Future guidelines on beverage consumption should take plain drinking water into account. This is particularly important given the size of the shortfall between observed intakes and IOM AI values for older adults. This is particularly important given the increased likelihood of having an impaired thirst mechanism among older adults
Total water intake can be increased in a number of ways. The most effective way would be to increase the consumption of plain water, including either tap or bottled water. Promoting water intake is currently highlighted in the 2010 Dietary Guidelines for Americans as a potential replacement for sugar-sweetened beverages
. Future dietary surveillance should monitor total water intake to determine if reducing intake of sugar-sweetened beverages has a negative impact on total water intake.

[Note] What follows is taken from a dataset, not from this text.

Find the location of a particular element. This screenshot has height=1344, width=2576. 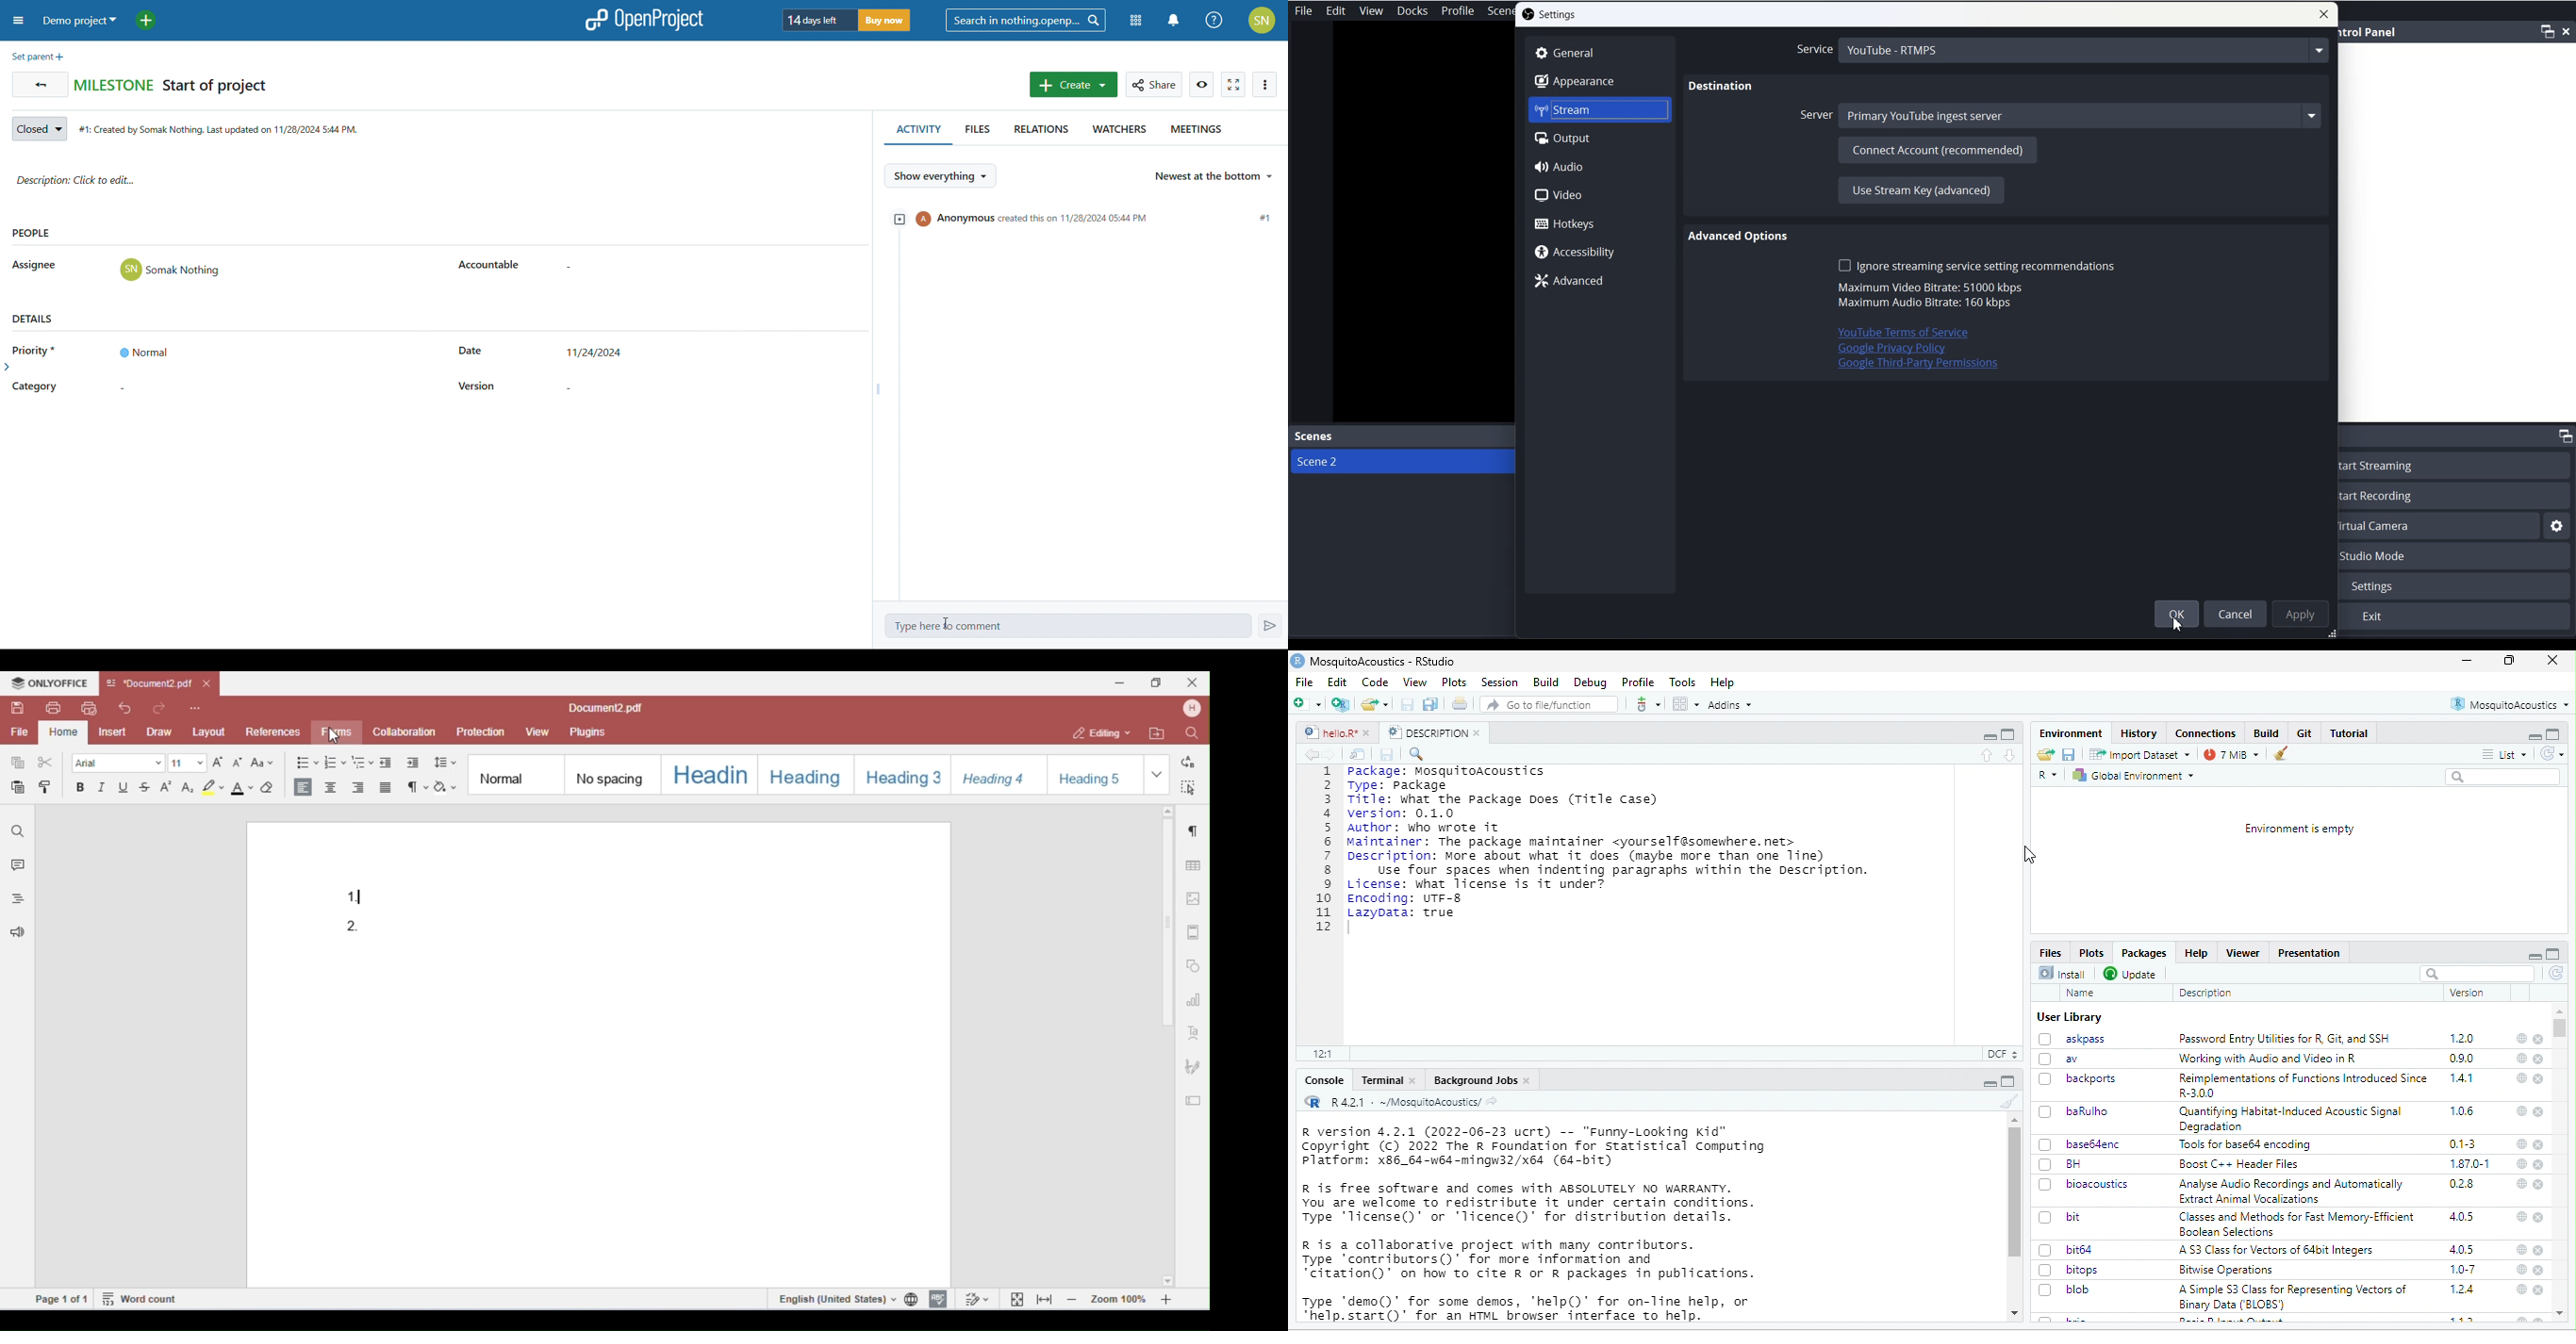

In the present analyses of NHANES 2005–2010 data, non-beverage food sources accounted for 17-25% of total dietary water, as compared to 19% reported in the 2010 Dietary Guidelines for Americans Advisory Committee report
, though methods for assessing water intake have changed from previous NHANES cycles. This observation highlights that increasing consumption of low energy density foods with high water content foods (e.g., fruits/vegetables) is another approach to increase water intakes, while subsequently improving overall diet quality.
The present analyses had some limitations. First, the NHANES data are based on self-report and are subject to random and systematic reporting errors. Each of the two dietary recall days used different methods to collect the data, which may introduce mode effects into the estimate of water consumption. If water intakes were under-reported in the NHANES database, then the estimates presented here will over-estimate the percent of adults who fail to meet the recommended intakes. It is probable that many respondents under-reported water intakes due to drinking water lacking salience. This may be particularly problematic for events where little water was consumed or it was consumed casually (e.g., repeatedly being refilled at a restaurant). It is important to note that these data cannot be directly compared to those from pervious cycles of NHANES (prior to 2005), as the mode for collecting data on water intake changed. In previous cycles of NHANES water intake was measured at the end of the recall via questionnaire, whereas in more recent cycles, water is measured as part of the 24-hour recall. Comparisons of water intake for the entire population and population sub-groups between 1999–2004 and 2005–2006 reveal that estimated water intakes are approximately 15% lower using newer as compared to older data
. While this difference may be attributable to secular changes in water intake, they are more likely driven by changes in data collection. Caution should be applied when comparing the results presented here to data collected prior to 2005. An additional limitation in evaluating adequacy of water intake at the population-level is the lack of Recommended Daily Allowance values for water. While the AI values established by the IOM provide some benchmark in evaluating water intake, the proportions above/below this value should be interpreted cautiously. The 2010 Dietary Guidelines for Americans contends that the combination of thirst and normal eating/drinking behaviors provides sufficient water
. Surveillance of water intake from dietary data should be carefully monitored and the use of biomarkers to evaluate hydration status at the population-level should be a priority.
Nonetheless, the present analyses represent one of the few explorations of the consumption of water in the US and can be used to inform approaches to improving the overall diet quality and hydration status of the population. Advantages of the data used here include the use of a large and nationally representative dataset that forms the basis for dietary surveillance in the US.